In the present disclosure, a plurality of side wirings may be formed at regular intervals in the edge region of the glass substrate. The plurality of side wirings may have one end electrically connected to the plurality of first connection pads formed in the edge region included in the front surface of the glass substrate, and the other ends of the plurality of second connection pads formed in the edge region included in the rear surface of the glass substrate. It may be electrically connected to the pad. The plurality of first connection pads may be connected to the TFT circuit disposed on the front surface of the glass substrate through wirings, and the plurality of second connection pads may be connected to the driving circuit disposed on the rear surface of the glass substrate through wirings.

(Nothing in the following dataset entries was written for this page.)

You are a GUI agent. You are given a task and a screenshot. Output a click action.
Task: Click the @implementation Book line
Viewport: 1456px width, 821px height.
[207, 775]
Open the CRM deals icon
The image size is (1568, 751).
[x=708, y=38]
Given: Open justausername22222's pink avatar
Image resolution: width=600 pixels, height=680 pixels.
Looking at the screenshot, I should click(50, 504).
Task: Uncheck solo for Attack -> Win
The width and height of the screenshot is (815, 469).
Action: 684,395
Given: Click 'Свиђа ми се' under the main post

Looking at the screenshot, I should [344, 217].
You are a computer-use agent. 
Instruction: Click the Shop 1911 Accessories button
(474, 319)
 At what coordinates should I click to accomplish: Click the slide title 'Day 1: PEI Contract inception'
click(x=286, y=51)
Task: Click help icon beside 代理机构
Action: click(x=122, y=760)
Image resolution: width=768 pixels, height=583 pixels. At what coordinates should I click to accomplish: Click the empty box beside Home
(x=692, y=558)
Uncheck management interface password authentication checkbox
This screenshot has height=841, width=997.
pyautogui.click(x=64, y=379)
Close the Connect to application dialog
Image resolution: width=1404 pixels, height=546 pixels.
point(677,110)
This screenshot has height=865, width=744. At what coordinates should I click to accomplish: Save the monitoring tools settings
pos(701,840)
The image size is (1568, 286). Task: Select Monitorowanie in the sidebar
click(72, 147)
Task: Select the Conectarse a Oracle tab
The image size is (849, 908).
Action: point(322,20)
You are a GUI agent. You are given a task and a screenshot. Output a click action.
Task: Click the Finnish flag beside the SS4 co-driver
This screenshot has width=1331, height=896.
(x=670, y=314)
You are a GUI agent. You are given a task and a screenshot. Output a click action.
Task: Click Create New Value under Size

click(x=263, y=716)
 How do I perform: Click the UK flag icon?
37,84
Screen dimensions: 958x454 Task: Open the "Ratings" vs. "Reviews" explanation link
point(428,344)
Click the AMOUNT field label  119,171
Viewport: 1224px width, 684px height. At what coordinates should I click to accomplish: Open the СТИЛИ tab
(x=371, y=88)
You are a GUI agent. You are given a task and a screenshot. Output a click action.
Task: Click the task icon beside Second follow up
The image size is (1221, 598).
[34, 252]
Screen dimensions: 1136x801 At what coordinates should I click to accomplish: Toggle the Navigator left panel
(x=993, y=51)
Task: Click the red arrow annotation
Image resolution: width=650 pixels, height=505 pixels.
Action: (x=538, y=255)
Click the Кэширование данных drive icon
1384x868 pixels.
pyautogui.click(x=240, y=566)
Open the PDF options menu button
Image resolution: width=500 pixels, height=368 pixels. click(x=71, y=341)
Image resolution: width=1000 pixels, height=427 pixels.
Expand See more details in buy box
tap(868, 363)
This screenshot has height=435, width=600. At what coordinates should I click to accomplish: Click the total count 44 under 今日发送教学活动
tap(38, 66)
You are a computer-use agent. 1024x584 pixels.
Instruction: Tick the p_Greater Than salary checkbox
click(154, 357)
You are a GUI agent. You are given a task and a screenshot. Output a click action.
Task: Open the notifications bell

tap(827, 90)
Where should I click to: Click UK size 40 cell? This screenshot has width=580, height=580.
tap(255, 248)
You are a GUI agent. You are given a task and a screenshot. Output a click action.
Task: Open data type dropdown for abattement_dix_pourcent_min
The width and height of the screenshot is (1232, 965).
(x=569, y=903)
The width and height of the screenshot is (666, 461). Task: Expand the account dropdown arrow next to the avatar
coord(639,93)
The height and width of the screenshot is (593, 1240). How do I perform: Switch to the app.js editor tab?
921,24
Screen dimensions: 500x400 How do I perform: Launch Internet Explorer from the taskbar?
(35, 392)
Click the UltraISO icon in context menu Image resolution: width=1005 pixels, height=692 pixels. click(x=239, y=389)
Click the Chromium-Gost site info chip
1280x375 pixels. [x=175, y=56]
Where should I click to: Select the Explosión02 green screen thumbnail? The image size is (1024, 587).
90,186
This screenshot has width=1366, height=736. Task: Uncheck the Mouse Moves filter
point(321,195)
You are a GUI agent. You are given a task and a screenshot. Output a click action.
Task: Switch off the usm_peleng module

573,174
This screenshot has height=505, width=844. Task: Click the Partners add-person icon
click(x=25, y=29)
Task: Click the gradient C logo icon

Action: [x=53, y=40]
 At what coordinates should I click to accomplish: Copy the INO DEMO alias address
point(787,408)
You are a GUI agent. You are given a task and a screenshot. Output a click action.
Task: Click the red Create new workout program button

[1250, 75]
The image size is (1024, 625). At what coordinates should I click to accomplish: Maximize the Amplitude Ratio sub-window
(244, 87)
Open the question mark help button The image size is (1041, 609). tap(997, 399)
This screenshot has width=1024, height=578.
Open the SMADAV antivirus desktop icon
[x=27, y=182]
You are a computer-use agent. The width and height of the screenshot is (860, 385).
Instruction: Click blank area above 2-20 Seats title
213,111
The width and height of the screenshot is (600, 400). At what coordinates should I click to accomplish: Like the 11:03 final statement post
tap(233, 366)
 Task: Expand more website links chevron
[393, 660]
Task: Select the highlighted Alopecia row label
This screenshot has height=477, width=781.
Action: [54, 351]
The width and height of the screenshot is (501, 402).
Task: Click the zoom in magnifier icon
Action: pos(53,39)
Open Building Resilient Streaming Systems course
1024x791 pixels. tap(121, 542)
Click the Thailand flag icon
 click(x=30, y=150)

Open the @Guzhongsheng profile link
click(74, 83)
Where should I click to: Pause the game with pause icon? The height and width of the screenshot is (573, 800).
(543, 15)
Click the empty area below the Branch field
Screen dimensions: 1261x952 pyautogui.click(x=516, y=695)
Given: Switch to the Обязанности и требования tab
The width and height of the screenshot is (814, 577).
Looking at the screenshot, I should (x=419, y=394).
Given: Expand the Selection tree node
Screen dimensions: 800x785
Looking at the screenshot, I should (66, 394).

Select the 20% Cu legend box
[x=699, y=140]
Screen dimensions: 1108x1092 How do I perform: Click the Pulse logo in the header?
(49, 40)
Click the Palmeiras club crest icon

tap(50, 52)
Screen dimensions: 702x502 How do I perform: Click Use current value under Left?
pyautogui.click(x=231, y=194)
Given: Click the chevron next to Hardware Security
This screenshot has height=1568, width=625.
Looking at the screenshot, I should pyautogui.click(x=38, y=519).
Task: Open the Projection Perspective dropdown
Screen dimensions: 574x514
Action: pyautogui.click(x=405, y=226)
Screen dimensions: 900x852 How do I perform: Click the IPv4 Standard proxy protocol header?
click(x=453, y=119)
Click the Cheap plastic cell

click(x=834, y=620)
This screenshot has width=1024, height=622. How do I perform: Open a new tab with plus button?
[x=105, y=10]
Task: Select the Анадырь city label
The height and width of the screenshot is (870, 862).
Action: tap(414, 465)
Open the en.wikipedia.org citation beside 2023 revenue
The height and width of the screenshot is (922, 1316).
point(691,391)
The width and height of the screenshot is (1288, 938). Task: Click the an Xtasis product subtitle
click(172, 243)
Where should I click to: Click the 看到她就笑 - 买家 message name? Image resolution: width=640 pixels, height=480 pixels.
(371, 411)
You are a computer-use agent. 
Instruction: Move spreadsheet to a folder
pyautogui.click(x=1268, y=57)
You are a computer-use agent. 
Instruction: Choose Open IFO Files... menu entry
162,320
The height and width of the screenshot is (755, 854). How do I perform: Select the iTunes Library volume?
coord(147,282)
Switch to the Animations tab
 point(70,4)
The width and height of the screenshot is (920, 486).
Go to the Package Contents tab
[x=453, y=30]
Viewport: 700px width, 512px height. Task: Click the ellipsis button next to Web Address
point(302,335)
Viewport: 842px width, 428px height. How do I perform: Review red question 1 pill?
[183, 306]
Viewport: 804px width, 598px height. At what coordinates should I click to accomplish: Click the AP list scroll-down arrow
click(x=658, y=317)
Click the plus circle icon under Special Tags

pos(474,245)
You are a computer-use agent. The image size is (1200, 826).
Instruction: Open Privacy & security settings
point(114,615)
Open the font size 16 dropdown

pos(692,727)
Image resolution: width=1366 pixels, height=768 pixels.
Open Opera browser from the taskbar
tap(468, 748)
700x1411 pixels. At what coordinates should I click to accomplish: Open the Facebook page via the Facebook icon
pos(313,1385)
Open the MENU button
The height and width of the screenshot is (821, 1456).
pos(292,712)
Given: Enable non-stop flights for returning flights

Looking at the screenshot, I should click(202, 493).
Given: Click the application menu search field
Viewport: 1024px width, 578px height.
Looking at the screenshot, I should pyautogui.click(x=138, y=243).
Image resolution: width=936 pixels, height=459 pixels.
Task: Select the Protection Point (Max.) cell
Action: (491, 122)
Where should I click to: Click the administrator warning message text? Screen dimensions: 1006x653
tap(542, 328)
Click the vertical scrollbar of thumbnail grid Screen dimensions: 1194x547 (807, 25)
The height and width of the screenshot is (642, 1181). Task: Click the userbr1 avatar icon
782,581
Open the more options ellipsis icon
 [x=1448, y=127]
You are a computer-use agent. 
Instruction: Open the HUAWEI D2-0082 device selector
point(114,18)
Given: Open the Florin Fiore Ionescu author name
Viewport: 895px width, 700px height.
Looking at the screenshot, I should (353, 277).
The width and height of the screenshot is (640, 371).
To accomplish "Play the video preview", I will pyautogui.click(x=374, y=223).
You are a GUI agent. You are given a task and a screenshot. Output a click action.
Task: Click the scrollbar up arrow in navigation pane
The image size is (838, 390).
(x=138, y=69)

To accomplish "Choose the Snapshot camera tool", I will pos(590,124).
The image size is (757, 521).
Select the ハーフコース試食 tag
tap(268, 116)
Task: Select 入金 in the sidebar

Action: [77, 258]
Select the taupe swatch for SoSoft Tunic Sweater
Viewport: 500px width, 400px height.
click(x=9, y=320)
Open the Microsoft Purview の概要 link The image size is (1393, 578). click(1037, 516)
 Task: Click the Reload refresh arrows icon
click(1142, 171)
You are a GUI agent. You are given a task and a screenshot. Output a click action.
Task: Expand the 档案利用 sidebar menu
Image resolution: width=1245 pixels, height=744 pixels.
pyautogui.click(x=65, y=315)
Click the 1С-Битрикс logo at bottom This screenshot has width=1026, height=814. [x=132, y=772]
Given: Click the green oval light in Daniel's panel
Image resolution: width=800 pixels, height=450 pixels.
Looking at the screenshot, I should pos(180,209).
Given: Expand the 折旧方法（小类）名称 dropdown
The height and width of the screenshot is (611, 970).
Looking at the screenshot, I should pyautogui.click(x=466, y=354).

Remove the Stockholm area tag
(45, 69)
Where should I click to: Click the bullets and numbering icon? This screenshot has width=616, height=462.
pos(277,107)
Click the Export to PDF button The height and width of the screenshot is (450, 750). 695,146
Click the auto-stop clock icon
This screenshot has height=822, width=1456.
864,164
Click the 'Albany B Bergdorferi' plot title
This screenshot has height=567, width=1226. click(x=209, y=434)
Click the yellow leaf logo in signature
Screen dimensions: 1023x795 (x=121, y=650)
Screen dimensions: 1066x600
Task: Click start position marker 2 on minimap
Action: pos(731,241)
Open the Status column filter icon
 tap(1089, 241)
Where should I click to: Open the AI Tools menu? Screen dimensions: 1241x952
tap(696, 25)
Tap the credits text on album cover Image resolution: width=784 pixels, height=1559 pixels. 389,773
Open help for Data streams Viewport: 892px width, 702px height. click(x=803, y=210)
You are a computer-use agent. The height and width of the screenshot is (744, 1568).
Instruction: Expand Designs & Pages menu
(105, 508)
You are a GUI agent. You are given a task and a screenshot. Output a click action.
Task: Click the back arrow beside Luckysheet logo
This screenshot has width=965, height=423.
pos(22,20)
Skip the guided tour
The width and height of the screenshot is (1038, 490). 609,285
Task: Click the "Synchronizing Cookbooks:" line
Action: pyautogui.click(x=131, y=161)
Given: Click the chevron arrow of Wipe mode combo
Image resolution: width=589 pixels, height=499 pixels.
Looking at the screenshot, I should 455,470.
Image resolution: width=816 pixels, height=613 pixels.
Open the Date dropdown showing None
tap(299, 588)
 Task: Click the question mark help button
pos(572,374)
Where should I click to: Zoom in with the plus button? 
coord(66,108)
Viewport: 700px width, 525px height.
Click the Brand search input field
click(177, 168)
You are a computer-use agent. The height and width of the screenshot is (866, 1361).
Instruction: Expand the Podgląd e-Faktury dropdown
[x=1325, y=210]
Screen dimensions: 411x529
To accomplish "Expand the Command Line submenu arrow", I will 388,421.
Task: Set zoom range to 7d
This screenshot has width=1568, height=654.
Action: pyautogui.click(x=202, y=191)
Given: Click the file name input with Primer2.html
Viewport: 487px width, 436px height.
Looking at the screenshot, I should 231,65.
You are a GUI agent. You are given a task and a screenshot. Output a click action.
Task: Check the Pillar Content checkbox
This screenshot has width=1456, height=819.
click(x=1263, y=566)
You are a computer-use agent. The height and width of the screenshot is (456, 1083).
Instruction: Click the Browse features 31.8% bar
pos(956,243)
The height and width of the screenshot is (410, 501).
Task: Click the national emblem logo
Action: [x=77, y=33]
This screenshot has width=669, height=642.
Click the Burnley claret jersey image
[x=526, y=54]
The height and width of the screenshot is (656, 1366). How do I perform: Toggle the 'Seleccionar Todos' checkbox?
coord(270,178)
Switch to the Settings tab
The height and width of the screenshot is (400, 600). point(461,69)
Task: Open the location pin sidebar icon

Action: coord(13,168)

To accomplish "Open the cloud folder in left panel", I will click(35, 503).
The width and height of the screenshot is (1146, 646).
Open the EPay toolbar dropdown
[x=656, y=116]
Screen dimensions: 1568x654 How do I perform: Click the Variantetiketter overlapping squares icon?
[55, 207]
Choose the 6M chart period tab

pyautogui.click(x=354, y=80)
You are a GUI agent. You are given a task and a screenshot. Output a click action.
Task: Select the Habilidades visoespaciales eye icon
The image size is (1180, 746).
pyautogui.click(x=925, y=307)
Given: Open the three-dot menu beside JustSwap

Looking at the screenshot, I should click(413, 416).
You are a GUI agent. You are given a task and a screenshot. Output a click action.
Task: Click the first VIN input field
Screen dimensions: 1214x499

In the present disclosure, the display module can be bezel-less by minimizing the inactive area and maximizing the active area on the front surface of the TFT substrate by forming a plurality of side wirings, and the mounting density of the micro LED for the display module can be increased. have. In this way, the display module implementing the bezel-less reduction can provide a large display (LFD) device capable of maximizing an active area when a plurality of them are connected. In this case, each display module may be formed to maintain a pitch between pixels of an adjacent display module to be the same as a pitch between pixels in a single display module by minimizing an inactive area. Accordingly, it is possible to prevent a seam from appearing in the connection portion between each display module.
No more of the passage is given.